Let’s look at a few examples of why someone might need a Conservator:
- A minor inherits a large sum of money from an inheritance. If the funds are more than $10,000, the Court will require a Conservator to be appointed to manage those funds on behalf of the child.
- An elderly adult becomes incapacitated due to dementia or Alzheimer’s Disease and needs someone to ensure their bills are paid, seek any benefits they may be entitled to and otherwise manage their financial affairs.
- A perfectly healthy twenty (20) year old is in a severe accident which has left him unconscious and perhaps permanently brain-damaged. The Court will appoint someone to manage his financial affairs and perhaps even brings a lawsuit on his behalf.
Before going further, if you haven’t read our post on Guardians, you might read that first as the two are often confused. While a Guardian manages health care decisions, a Conservator handles financial matters such as managing and protecting assets, paying all legitimate bills and working with the Guardian to pay for the care of the ward. A Conservatorship is established by someone (usually a family member or interested party) filing a Summons & Petition in the Probate Court to be named Conservator. The Court schedules a hearing to determine whether the person over whom the Conservatorship is sought is legally incapacitated.
The medical evidence of incapacity is required and the court will provide a guardian ad litem to represent the interest of the alleged incapacitated party. If the judge decides that the person is legally incapacitated and in need of protection, the Court may appoint a Guardian (personal decision making) or Conservator (financial decision making) or both. The Court then supervises the Conservator and/or Guardian. The Conservator also reports periodically to the court about income and expenses and is often required to create a monthly budget for their ward.

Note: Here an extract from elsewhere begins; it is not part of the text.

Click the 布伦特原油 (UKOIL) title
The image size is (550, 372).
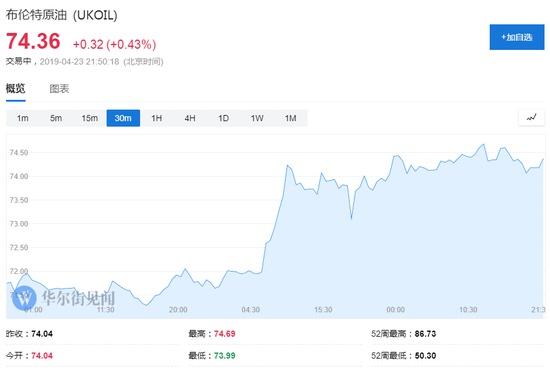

Sometimes, this process can be avoided if the person has executed a General Durable Power of Attorney that names someone who can manage their affairs. Unfortunately, less than 1/3 of our population has taken the time to plan ahead and have this document in place. That being said, situations do arise where court involvement is necessary even when someone has a Power of Attorney in place. The process can also be used to remove someone who is serving as a Power of Attorney but who isn’t acting in the best interest of someone who is incapacitated.
Just like a Guardian, a Conservator is a type of fiduciary. A fiduciary is someone to whom property or power is entrusted for the benefit of another. For example, a Trustee is a fiduciary for the beneficiaries of the trust. A Personal Representative is the fiduciary for the beneficiaries of an estate. A Conservator or Guardian is a fiduciary for their ward. Being a fiduciary comes with both responsibilities and liabilities so it’s very important to understand your obligations before agreeing to become a fiduciary.